Marianna Ucrìa e il trionfo dell’intelligenza

È una storia di emancipazione dal dolore, dalla diversità, dal perbenismo, dalla violenza, dal grigiore del quotidiano quella che Dacia Maraini racconta nel suo celebre romanzo La lunga vita di Marianna Ucrìa (premio Campiello nel ’90). Una storia di fatica al femminile, di battaglie vinte, di sogni infranti e tenacemente ricostruiti. Una storia estremamente moderna che, proprio per la sua forte emblematicità, funziona anche a teatro, «traslata» nella lingua fisica e immediata della scena, nell’hic et nunc della rappresentazione teatrale. Testimonianza ne siano i premi e il caloroso successo che la prima edizione dello spettacolo omonimo - prodotto dallo Stabile di Catania e diretto da Lamberto Puggelli - si accaparrò nel ’92. Adesso, quel lavoro torna sulle scene capitoline (all’Argentina da questa sera) in una nuova edizione che, confermando la paternità della regia, rinnova il cast (oltre venti gli interpreti coinvolti) e affida a Mariella Lo Giudice e Luciano Virgilio i ruoli principali. Al di là del nevralgico apporto dei nuovi attori, la struttura e la «forma» di questa Marianna Ucrìa 2006 sono dunque sostanzialmente le stesse di allora: sono stati recuperati i costumi e le scene di Roberto Laganà Manoli così come le musiche originali di Giovanna Buratta, ma soprattutto si è tenuto fede all’adattamento drammaturgico che la stessa Maraini ha elaborato a partire dal suo libro.
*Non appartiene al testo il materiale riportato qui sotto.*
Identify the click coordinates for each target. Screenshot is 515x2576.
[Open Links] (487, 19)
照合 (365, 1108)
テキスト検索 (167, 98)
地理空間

Adattamento dove la scrittrice supera l’esigenza di usare un linguaggio ad hoc attraverso l’espediente di un io narrante che ripercorre le vicende familiari di Marianna restituendo tutta l’atmosfera di decadenza e ipocrisia propria della nobiltà palermitana del ’700. La fragile duchessa violentata a sei anni e resa sordomuta dalla barbarie di quell’esperienza indelebile si sdoppia pertanto quasi in due anime: la pacatezza del racconto autobiografico accompagna i diversi momenti di una crescita caparbia e consapevole che, grazie alla scrittura e alla voglia di conoscenza, permette alla sfortunata protagonista di vincere la sua battaglia di donna e di individuo, si direbbe oggi, «diversamente abile».
Garantendo il trionfo dell’intelligenza e della sensibilità sulle lacerazioni intime più indicibili e sulle dinamiche sociali più perverse.


Lo spettacolo siciliano va ad aggiungersi, nel repertorio dello Stabile catanese, al già ricco carnet di titoli ispirati alla letteratura «isolana» (citiamo almeno Cattura di Pirandello, I Malavoglia di Verga, Il Marchese di Roccaverdina di Capuana, Il Gattopardo di Tomasi di Lampedusa, Anni perduti di Brancati e La concessione del telefono di Camilleri): capolavori indiscussi dove vibrano i legami con la tradizione e la Storia di una terra davvero unica.
In cartellone fino al 28 maggio. Informazioni: 06/684000345/6.